List<ClassName> filteredObjects = objects.stream()
    .collect(Collectors.groupingBy(ClassName::getSecNumber))
    .values().stream()
    .flatMap(os -> os.stream().anyMatch(o -> o.getType() == Type.NEW) ?
        os.stream().filter(o -> o.getType() != Type.LEGACY) :
        os.stream()
    ).collect(Collectors.toList());

I made the assumption that objects of type Type.LEGACY should only be filtered out if there exists another object of type Type.NEW which has the same secNumber.
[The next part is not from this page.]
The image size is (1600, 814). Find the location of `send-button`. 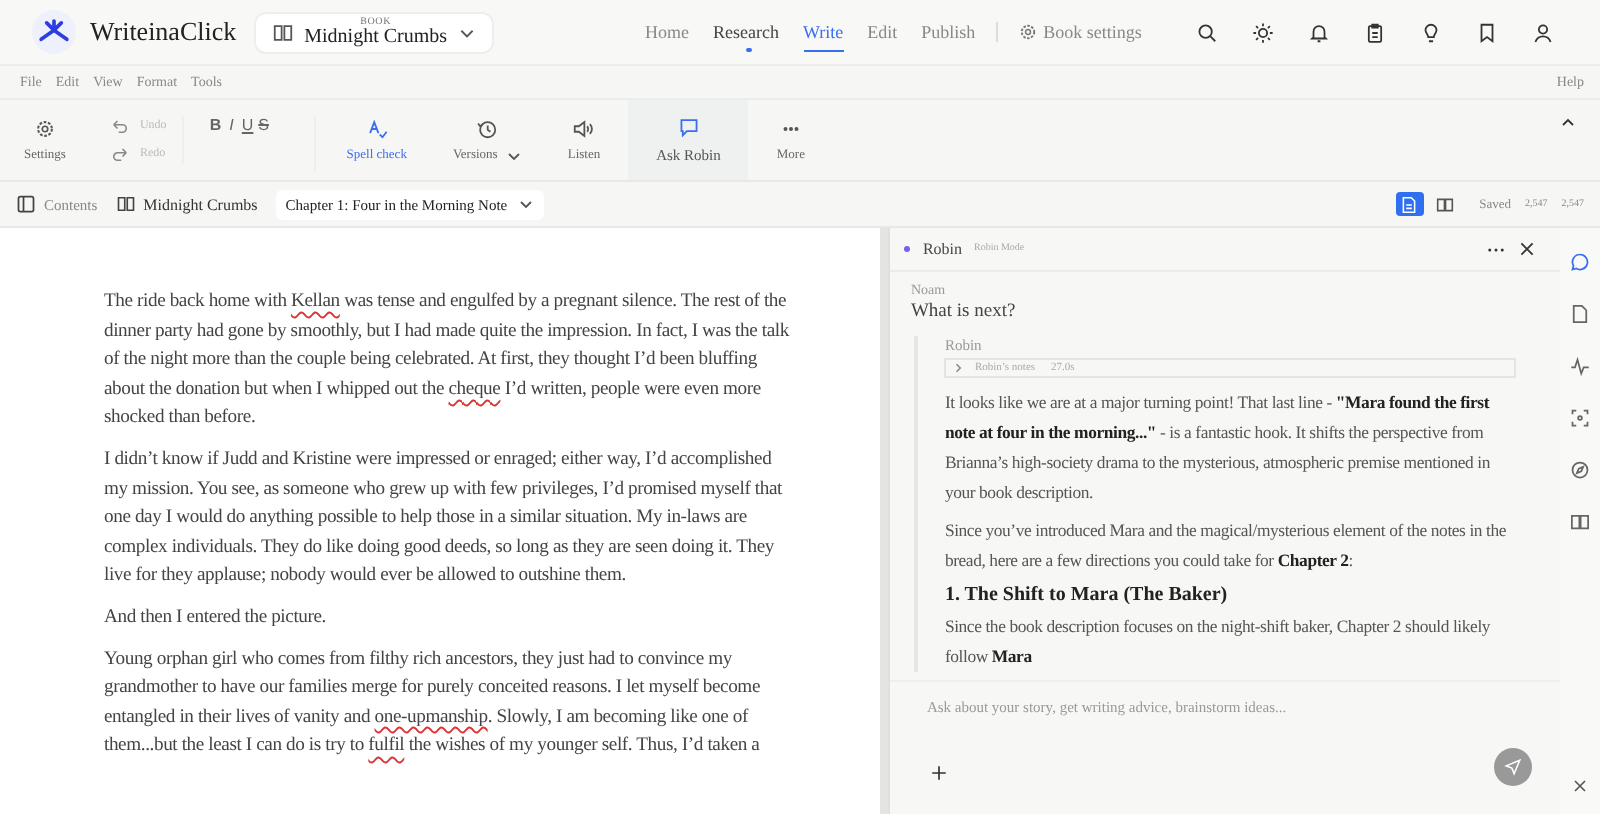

I also made the assumption that you could have multiple objects of the same type and secNumber and that those may need to be retained.

Note that the collect(Collectors.groupingBy(ClassName::getSecNumber)) returns a map from whatever type secNumber is to List<ClassName> so calling values() on it returns a Collection<List<ClassName>> which represents a collection of the groupings of objects with the same secNumber.

The flatMap part takes each grouping by secNumber, checks if the grouping has at least one object of Type.NEW, and if so, filters out the objects of type Type.LEGACY, otherwise it just passes along the objects to be flattened into the final List<ClassName>. This is primarily so that if a grouping only has objects of type Type.LEGACY then they are not left out of the final collection.